*** Begin section ***

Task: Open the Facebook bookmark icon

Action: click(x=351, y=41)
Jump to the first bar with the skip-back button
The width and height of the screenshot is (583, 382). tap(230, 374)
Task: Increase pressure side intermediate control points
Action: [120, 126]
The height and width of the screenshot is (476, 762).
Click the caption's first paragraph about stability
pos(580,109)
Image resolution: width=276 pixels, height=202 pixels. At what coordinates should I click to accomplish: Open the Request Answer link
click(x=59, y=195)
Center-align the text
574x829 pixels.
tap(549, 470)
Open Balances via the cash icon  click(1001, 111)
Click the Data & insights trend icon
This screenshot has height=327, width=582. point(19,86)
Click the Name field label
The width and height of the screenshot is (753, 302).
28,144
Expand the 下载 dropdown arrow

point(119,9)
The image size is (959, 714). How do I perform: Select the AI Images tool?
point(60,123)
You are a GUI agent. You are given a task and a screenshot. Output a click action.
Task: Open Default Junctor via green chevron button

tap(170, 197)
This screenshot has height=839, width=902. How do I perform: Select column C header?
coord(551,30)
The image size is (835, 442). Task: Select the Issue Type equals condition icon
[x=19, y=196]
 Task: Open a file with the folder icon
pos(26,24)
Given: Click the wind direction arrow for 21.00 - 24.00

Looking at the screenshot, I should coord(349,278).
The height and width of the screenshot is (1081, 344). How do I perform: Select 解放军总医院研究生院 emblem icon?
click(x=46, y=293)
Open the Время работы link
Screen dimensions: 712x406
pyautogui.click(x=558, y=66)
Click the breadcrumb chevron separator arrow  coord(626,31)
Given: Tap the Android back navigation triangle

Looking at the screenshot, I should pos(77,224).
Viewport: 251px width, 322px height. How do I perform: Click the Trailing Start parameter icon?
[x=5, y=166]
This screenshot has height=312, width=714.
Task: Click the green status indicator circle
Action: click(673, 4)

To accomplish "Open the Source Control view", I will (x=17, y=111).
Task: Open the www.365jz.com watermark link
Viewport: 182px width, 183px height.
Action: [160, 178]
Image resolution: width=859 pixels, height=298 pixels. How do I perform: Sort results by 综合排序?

*** End section ***

Write out the data above once more, exactly as it stands.

Task: Open the Facebook bookmark icon

Action: click(x=351, y=41)
Jump to the first bar with the skip-back button
The width and height of the screenshot is (583, 382). tap(230, 374)
Task: Increase pressure side intermediate control points
Action: [120, 126]
The height and width of the screenshot is (476, 762).
Click the caption's first paragraph about stability
pos(580,109)
Image resolution: width=276 pixels, height=202 pixels. At what coordinates should I click to accomplish: Open the Request Answer link
click(x=59, y=195)
Center-align the text
574x829 pixels.
tap(549, 470)
Open Balances via the cash icon  click(1001, 111)
Click the Data & insights trend icon
This screenshot has height=327, width=582. point(19,86)
Click the Name field label
The width and height of the screenshot is (753, 302).
28,144
Expand the 下载 dropdown arrow

point(119,9)
The image size is (959, 714). How do I perform: Select the AI Images tool?
point(60,123)
You are a GUI agent. You are given a task and a screenshot. Output a click action.
Task: Open Default Junctor via green chevron button

tap(170, 197)
This screenshot has height=839, width=902. How do I perform: Select column C header?
coord(551,30)
The image size is (835, 442). Task: Select the Issue Type equals condition icon
[x=19, y=196]
 Task: Open a file with the folder icon
pos(26,24)
Given: Click the wind direction arrow for 21.00 - 24.00

Looking at the screenshot, I should coord(349,278).
The height and width of the screenshot is (1081, 344). How do I perform: Select 解放军总医院研究生院 emblem icon?
click(x=46, y=293)
Open the Время работы link
Screen dimensions: 712x406
pyautogui.click(x=558, y=66)
Click the breadcrumb chevron separator arrow  coord(626,31)
Given: Tap the Android back navigation triangle

Looking at the screenshot, I should pos(77,224).
Viewport: 251px width, 322px height. How do I perform: Click the Trailing Start parameter icon?
[x=5, y=166]
This screenshot has height=312, width=714.
Task: Click the green status indicator circle
Action: click(673, 4)

To accomplish "Open the Source Control view", I will (x=17, y=111).
Task: Open the www.365jz.com watermark link
Viewport: 182px width, 183px height.
Action: [160, 178]
Image resolution: width=859 pixels, height=298 pixels. How do I perform: Sort results by 综合排序?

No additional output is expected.